NetBSD was the first of the modern variants that is still actively developed. It started out life as a fork of 386BSD. The focus of NetBSD is portability which not only makes porting to new hardware easier (currently supporting over 60 different ports across many CPU architectures). Everything from a VAX, ARM & MIPS Windows CE based PDAs to a Sega Dreamcast and many other systems are supported and able to run the latest version of NetBSD. There is even a toaster which runs NetBSD The focus on portability also makes reusing components on other operating systems easy. For example the packaging system (forked from FreeBSD (which we will talk about next)) supports over 20 operating systems. This enables a consistent toolset to be used regardless of operating system.

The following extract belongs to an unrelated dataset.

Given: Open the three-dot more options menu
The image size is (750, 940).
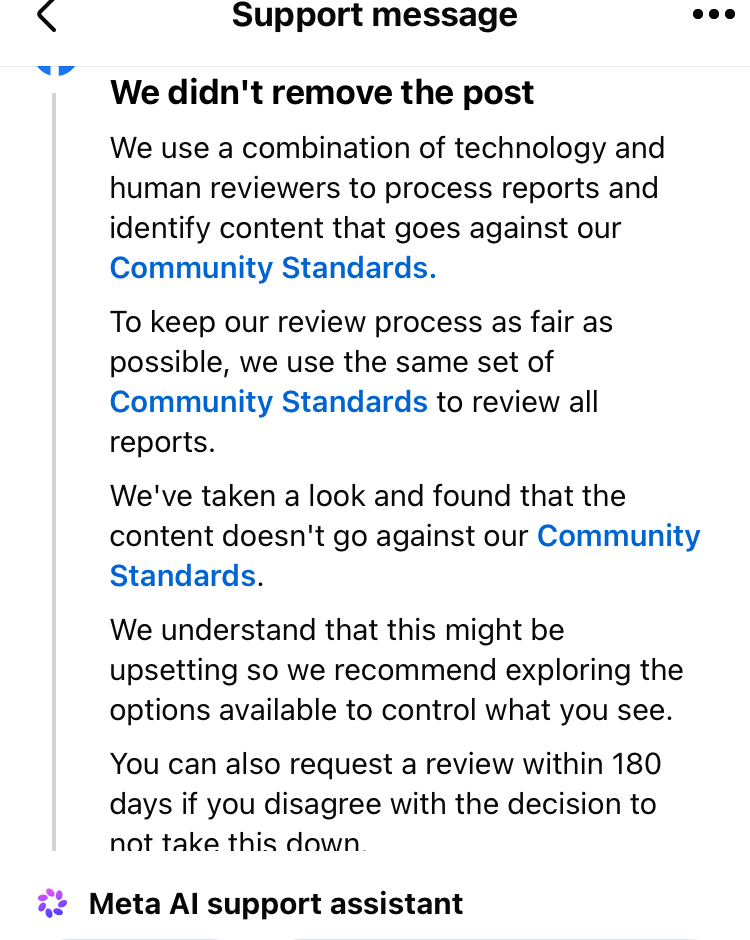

Some of the highlights of NetBSD include ATF (Automated Test Framework), unprivileged builds and portable build infrastructure using build.sh.
Automated Test Framework, as the name suggests is used for automated tests of the source code to discover regression in the code base in an automated manner. Results can be found on the NetBSD release engineering page.
Unprivileged builds allow a user to not only build a copy of the operating systems without elevated privileges, but they can also build and install software from pkgsrc in a location they have write access to (by default, in a prefix under their home directory).
build.sh, the build framework, allows NetBSD to be built on any modern POSIX compliant operating system. Freeing the person to use a operating system of their choice to build releases.